2 risposte a “Deus ex Modena”

  1. In realtà a Modena abbiamo una officina di Biciclette personalizzate (Cicli Chiossi); per quanto riguarda i motori invece vantiamo il negozio col più grande e fornito magazzino della regione Emilia Romagna in tema di ricambi per moto (C.B. Motor Cycles).
    Anche a Modena vantiamo eccellenze nel campo di tutto rispetto. #deusexModenaeragiaqui #sapevatelo

  2. In questi termini, Modena, “because of the flats” come ipotizzava un mio cliente, ha da sempre una grossa attività attorno a tutto ciò che è la meccanica applicata al movimento. La recente riscoperta del vintage, nelle moto come nelle biciclette, ha preso ovunque, spopolando qui specialmente coi cicli, di cui Chiossi è un esponente molto citato.

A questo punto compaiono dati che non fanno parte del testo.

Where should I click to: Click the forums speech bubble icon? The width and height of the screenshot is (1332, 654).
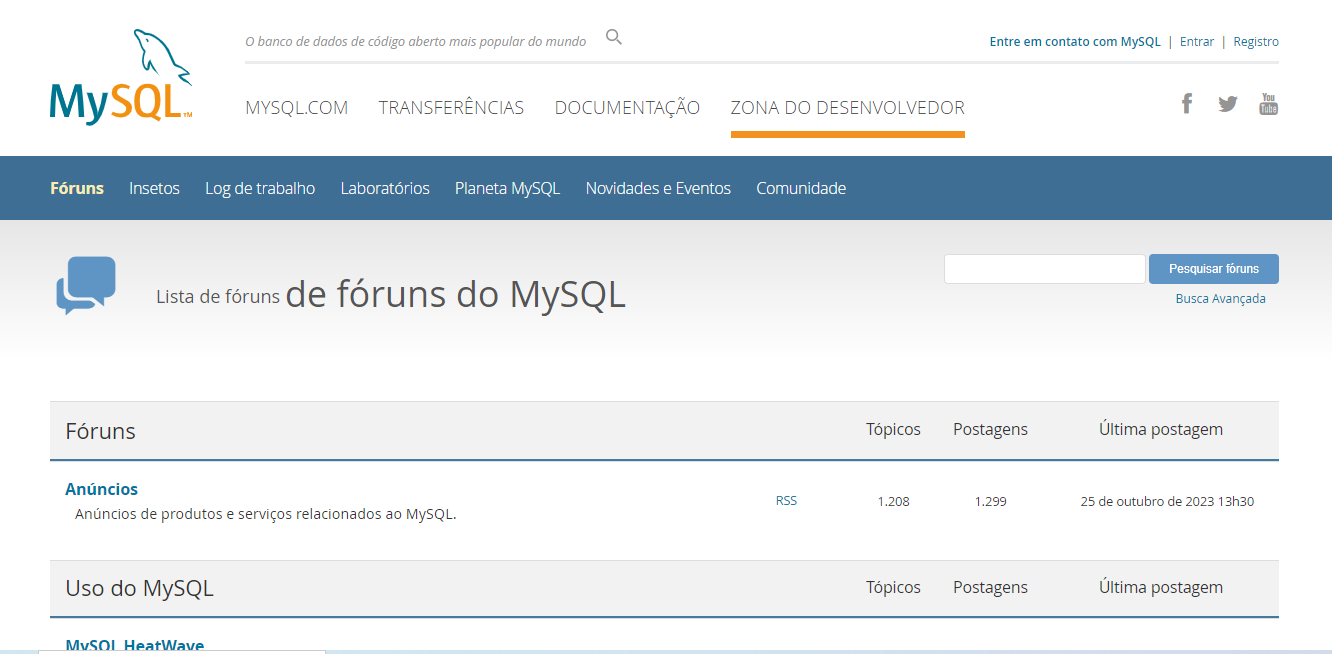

    C e B è un’icona, nei cicli e nei ciclomotori. Ma nessuno dei due ha davvero a che fare con Deus, e con il custom in generale. Questo è un esercizio che vede primariamente lo stile come protagonista, pur essendo partito dalla fissa per la meccanica d’antan, ed è il primo esempio in città, di questa moda forse partita in giappone e poi dilagata, possiamo proprio dirlo, a macchia d’olio, in tutto il mondo.
    Curioso che lei non citi ad esempio Ironborne, un garage modenese premiato per le special, o perché no, carrozzieri mitologici come Scaglietti o Campana.
    Curioso che non si citi Iride, tra i leader mondiali e tra i prime movers delle bici a scatto fisso.
    Il succo è che apra un’attività di immagine che faccia da trampolino per le profonde rafici motoristiche della città, e questo articolo ne rende testimonianza, senza togliere nulla ad attività già avviate.